Most racing teams that lose their founder fold or fade. McLaren did neither. By the time Lando Norris and Oscar Piastri sealed the 2024 title, Bruce McLaren’s team had won twelve drivers’ championships, nine constructors’ championships, the Indianapolis 500 twice, and Le Mans — all but one of them after the man who started it was buried at Waikumete in west Auckland. The team is now one of only two in Formula One, with Ferrari, to have won races in seven decades. The other team has had a multinational car company behind it for most of its history. McLaren started in a rented workshop in Feltham, Surrey, run by an Auckland mechanic with a limp.
That this is so is the central oddity of the McLaren story, and the part that New Zealand has been slowest to take in. The country knows, vaguely, that Bruce McLaren was a famous racing driver who died young. It is less clear, in the public memory, that he was first and last an engineer; that he was the youngest man ever to win a Grand Prix, a record he held for forty-four years; that he and Denny Hulme between them ran the most dominant team in the history of unlimited sports-car racing; that he designed the car he was driving on the day he was killed; and that the team he set up out of his own pocket at the age of twenty-five has, in the half-century since, become a cornerstone of the most-watched motorsport on earth.
This is the story of the man, the team, and the engineering temperament that outlived him.
Remuera, 1937
Bruce Leslie McLaren was born on 30 August 1937 at his parents’ house in Remuera, on the inner-eastern slopes of Auckland. His father Leslie — Les McLaren — was a self-taught motor mechanic who had built up a small service station and garage on Upland Road, a short walk from the family home. His mother Ruth McLaren ran the books and, by every account, the household. The garage repaired ordinary cars during the day and built racing cars in the evenings. Bruce had two older sisters and a younger brother, Dennis. He was, in family memory, a quiet boy who liked watching his father work on engines.
Auckland in the late 1930s and early 1940s was small. The grandstand at Western Springs was a wooden one. The roads out of the city were narrow and partly metalled. Petrol was rationed during the war and for a long time after it. But the McLaren garage was a place where, even in the leanest years, parts and possibilities could be improvised. Les McLaren himself raced motorcycles, and later cars, on the grass tracks and beach courses of Northland and the Waikato. He did all his own preparation. The boy who grew up watching this was learning, without quite realising it, that a racing car was not a piece of magic. It was a piece of mechanical engineering that could be improved by a thoughtful person with a workshop.
Two years in plaster
In 1946, when Bruce was nine, he developed a limp. The doctors at Auckland Hospital diagnosed Perthes disease — a rare childhood condition in which the head of the femur, deprived of blood supply, begins to die back and then re-form. The standard treatment of the era was extreme. The patient was put into traction in a leather harness called a Bradshaw frame, with the affected leg pulled away from the pelvis to keep weight off the hip while the joint slowly remodelled. There was no surgery. There was no quick fix. The patient lay still, in a hospital, for as long as it took.

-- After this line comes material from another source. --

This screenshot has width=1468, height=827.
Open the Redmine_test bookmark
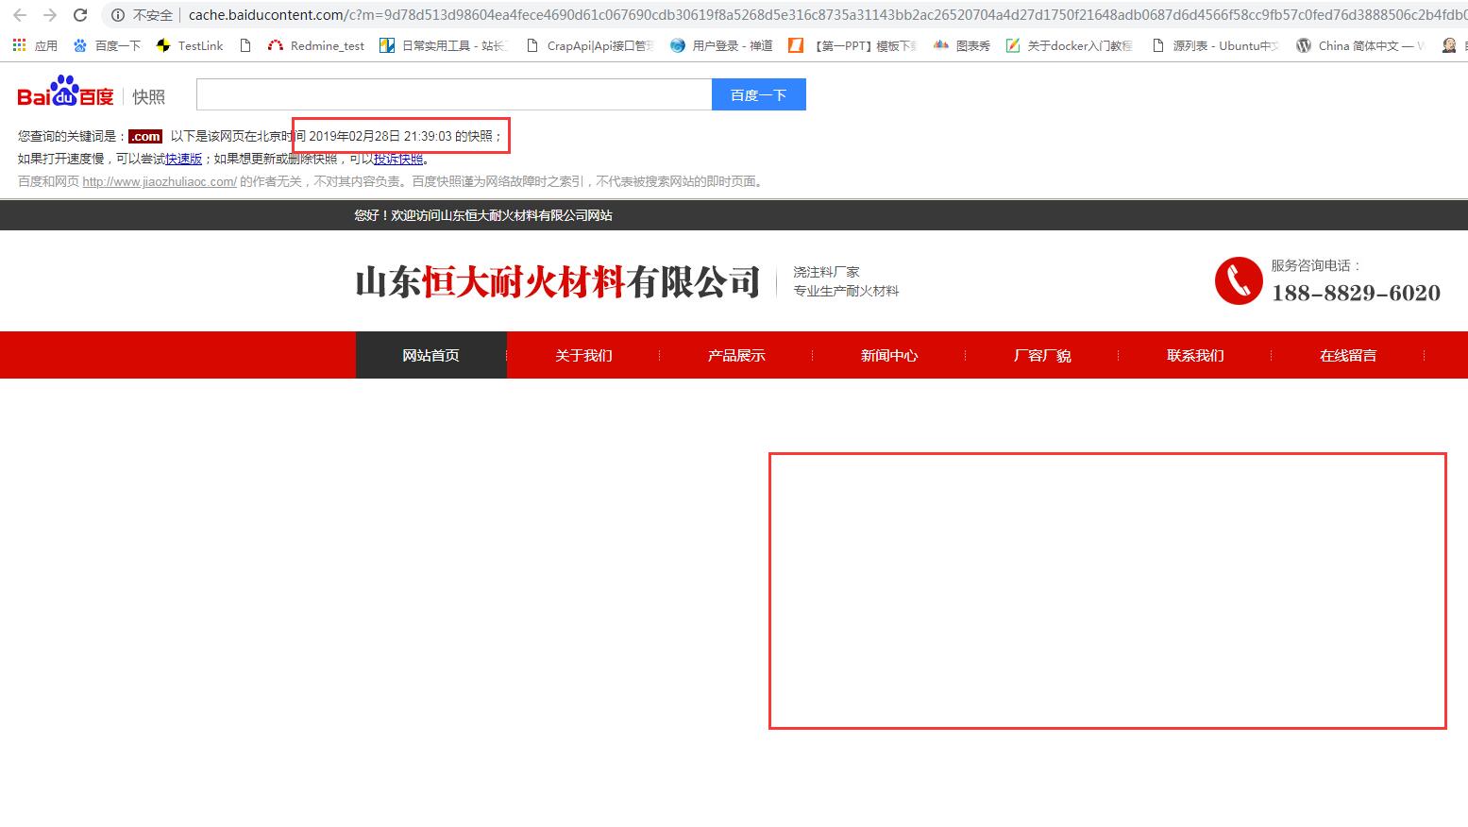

Bruce spent close to two years at the Wilson Home for Crippled Children in Takapuna in this state. He went in a small boy and came out an early adolescent, with one leg shorter than the other and a limp that would last the rest of his life. He could not run. He would never play the sports that pulled most New Zealand boys his age into the orbit of physical confidence. He read. He drew. He thought about cars. According to the recollections of the family and of his later business partner Phil Kerr, the time at the Wilson Home gave him three habits that would matter very much later: an unusual capacity for stillness and patience, a willingness to think a problem all the way through before acting, and a methodical, almost obsessive interest in how mechanical things were put together.
The shortened leg was something he never made a fuss about. Photographs of him standing on a podium show, on close inspection, that his right shoe is built up. He preferred trousers long enough to hide the difference. In a profession that was about to become drenched in playboy mythology — sunglasses on the Riviera, blondes on the bonnet, fast wristwatches and faster girlfriends — Bruce McLaren was a man you might mistake, at a glance, for the team’s chief mechanic.
An Austin Ulster on Upland Road
When Bruce was fourteen, in 1951, his father bought a wreck of a 1929 Austin 7 Ulster from a friend for the equivalent of about £75 and gave it to him. The understanding was clear. They would restore it together, in the evenings, in the workshop on Upland Road. The boy would do most of the work himself.
This is the moment the McLaren story turns. Other talented Auckland boys of his generation discovered what they were good at on a rugby field or in a swimming pool. Bruce discovered it standing on a wooden box at a workbench, learning to dismantle, decoke, reassemble and tune a small four-cylinder engine. He took the Ulster to its first hill-climb at Muriwai Beach in late 1952. He was fifteen. He won his class. The story made the local paper because the driver was so visibly a child.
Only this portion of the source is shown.